Aim of the exercise: Filter out every line below that lacks "will", and copy the rest.

Data extracted from a collection:
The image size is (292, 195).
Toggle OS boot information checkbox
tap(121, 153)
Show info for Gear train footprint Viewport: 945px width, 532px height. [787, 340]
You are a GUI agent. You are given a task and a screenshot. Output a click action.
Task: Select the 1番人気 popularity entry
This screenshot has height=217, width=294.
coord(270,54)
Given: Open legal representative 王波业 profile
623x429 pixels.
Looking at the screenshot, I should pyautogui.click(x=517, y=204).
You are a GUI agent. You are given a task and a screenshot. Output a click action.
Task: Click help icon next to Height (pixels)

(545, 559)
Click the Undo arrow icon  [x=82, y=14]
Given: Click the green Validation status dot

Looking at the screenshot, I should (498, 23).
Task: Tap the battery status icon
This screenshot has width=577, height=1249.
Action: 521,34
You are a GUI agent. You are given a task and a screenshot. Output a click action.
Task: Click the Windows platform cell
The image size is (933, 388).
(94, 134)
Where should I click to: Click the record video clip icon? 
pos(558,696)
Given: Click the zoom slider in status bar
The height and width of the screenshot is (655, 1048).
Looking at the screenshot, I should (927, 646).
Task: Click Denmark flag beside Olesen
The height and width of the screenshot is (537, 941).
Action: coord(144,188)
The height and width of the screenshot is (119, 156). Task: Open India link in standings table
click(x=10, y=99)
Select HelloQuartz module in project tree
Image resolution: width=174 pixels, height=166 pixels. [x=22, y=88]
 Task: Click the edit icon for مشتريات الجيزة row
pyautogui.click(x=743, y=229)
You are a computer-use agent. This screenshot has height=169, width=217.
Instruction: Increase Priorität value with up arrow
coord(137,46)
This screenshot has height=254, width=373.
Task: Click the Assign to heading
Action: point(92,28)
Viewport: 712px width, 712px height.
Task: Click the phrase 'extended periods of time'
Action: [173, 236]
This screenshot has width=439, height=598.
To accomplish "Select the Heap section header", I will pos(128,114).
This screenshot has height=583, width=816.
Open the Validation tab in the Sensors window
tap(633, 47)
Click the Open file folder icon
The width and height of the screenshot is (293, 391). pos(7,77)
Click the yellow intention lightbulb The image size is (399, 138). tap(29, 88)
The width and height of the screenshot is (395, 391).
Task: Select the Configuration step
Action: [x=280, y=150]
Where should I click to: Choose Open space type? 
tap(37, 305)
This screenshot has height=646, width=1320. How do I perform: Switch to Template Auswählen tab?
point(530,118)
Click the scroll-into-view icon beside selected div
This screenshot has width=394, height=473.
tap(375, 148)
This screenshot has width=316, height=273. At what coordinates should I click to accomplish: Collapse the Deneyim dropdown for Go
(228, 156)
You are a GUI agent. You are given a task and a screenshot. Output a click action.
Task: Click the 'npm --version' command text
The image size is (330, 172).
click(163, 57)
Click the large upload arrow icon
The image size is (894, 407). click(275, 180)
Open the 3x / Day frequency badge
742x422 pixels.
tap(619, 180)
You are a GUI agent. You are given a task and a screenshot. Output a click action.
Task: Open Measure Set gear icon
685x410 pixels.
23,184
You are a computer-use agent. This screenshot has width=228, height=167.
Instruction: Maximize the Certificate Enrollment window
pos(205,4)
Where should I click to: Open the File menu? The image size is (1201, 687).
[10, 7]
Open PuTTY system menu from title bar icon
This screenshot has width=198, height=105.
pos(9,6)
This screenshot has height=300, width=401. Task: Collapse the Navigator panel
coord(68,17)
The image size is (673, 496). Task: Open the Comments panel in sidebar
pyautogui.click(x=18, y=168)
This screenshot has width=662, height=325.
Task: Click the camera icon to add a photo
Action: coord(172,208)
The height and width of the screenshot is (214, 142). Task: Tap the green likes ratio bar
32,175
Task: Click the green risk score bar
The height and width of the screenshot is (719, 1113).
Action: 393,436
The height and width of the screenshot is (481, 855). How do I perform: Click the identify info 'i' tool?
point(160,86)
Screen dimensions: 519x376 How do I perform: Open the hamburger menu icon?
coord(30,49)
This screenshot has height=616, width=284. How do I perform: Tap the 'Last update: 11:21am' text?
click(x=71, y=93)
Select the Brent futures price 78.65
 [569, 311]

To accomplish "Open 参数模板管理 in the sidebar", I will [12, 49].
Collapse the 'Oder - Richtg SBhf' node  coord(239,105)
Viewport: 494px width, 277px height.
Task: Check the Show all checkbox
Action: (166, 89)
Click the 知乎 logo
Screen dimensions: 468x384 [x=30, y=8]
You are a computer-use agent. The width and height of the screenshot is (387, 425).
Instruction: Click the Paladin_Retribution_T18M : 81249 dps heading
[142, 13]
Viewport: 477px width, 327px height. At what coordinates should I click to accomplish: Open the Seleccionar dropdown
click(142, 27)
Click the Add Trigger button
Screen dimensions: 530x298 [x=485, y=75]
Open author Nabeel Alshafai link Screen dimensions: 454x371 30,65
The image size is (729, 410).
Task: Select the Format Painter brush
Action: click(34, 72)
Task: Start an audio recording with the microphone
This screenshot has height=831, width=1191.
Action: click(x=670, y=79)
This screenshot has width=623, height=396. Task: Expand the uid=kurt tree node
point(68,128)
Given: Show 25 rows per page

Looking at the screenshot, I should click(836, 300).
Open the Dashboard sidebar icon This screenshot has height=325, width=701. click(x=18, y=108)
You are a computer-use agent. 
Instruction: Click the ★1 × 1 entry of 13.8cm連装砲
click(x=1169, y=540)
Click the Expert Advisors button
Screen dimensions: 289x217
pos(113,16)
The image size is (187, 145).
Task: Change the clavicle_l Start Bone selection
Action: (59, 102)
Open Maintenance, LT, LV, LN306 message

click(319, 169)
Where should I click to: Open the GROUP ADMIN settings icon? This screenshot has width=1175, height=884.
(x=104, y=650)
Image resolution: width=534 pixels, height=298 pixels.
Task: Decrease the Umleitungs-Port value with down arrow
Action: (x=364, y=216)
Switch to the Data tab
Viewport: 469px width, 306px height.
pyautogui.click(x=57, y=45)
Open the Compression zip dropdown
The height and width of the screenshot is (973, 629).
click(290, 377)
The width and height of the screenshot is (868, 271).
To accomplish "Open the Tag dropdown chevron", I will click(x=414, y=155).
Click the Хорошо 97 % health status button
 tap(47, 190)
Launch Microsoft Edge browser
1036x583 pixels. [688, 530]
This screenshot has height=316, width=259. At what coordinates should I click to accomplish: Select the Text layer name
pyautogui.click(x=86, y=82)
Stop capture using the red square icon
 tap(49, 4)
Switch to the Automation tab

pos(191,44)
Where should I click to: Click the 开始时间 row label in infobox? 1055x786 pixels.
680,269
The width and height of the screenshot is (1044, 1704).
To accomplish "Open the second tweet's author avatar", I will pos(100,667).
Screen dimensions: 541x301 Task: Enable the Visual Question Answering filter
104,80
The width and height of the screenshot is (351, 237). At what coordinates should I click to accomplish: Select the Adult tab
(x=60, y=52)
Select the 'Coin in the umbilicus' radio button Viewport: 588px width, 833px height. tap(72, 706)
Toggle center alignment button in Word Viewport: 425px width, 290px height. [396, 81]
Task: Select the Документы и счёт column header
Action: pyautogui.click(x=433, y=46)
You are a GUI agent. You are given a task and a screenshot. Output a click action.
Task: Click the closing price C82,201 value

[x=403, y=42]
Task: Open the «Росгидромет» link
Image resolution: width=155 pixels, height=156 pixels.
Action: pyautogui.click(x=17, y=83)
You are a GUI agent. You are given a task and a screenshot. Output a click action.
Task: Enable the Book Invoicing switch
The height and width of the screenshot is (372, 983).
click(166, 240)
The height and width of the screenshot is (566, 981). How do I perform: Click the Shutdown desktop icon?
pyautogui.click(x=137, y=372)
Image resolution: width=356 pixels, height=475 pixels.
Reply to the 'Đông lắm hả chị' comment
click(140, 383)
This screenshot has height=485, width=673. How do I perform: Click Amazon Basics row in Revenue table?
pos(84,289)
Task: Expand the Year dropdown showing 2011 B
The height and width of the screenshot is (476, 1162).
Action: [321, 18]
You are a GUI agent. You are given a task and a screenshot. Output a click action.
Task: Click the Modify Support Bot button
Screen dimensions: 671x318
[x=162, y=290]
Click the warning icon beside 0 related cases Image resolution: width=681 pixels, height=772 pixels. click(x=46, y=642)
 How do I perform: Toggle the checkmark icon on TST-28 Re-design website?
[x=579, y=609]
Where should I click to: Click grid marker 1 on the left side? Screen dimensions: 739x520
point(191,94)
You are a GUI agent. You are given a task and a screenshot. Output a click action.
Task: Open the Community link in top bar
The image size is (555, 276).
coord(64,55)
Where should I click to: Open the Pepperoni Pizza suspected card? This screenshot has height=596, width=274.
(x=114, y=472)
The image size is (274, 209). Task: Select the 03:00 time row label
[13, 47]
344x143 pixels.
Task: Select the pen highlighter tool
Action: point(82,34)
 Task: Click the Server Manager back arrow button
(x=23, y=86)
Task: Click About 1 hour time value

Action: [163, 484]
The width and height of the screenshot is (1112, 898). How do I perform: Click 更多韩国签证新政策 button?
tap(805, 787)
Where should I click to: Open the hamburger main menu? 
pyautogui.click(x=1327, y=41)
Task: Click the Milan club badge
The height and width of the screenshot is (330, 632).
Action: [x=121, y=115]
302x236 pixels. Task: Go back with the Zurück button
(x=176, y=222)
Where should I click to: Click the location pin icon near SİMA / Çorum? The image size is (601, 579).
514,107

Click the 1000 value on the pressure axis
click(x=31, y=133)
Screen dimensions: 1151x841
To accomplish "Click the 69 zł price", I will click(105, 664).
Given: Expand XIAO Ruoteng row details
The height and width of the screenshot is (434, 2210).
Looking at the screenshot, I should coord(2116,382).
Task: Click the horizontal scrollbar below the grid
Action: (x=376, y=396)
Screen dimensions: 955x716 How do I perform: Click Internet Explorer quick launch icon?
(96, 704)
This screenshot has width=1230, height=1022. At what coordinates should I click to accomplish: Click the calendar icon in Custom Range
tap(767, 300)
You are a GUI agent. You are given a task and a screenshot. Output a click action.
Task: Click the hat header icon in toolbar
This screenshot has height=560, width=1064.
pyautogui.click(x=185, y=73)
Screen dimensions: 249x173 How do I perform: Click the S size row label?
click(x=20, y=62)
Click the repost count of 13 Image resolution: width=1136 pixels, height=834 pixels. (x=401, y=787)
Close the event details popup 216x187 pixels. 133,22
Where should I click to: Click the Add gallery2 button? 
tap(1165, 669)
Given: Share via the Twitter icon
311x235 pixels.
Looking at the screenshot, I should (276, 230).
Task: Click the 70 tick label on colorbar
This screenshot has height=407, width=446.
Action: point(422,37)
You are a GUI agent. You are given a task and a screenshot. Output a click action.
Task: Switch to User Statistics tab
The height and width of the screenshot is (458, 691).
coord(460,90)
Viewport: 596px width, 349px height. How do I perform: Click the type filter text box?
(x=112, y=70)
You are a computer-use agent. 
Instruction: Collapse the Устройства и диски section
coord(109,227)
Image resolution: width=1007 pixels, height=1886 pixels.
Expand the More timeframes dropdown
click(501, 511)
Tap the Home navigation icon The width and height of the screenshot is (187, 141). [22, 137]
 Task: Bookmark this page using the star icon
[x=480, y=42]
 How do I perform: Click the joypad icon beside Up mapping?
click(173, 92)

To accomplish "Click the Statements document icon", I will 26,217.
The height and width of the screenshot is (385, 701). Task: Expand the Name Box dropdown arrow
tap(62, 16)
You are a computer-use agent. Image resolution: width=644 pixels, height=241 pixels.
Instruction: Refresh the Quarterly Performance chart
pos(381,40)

Task response:
To accomplish "Select the Heap section header", I will pos(128,114).
To accomplish "Open 参数模板管理 in the sidebar", I will [12, 49].
To accomplish "Open the Tag dropdown chevron", I will click(x=414, y=155).
To accomplish "Open the second tweet's author avatar", I will pos(100,667).
To accomplish "Click the 69 zł price", I will click(105, 664).
To accomplish "Click the Statements document icon", I will 26,217.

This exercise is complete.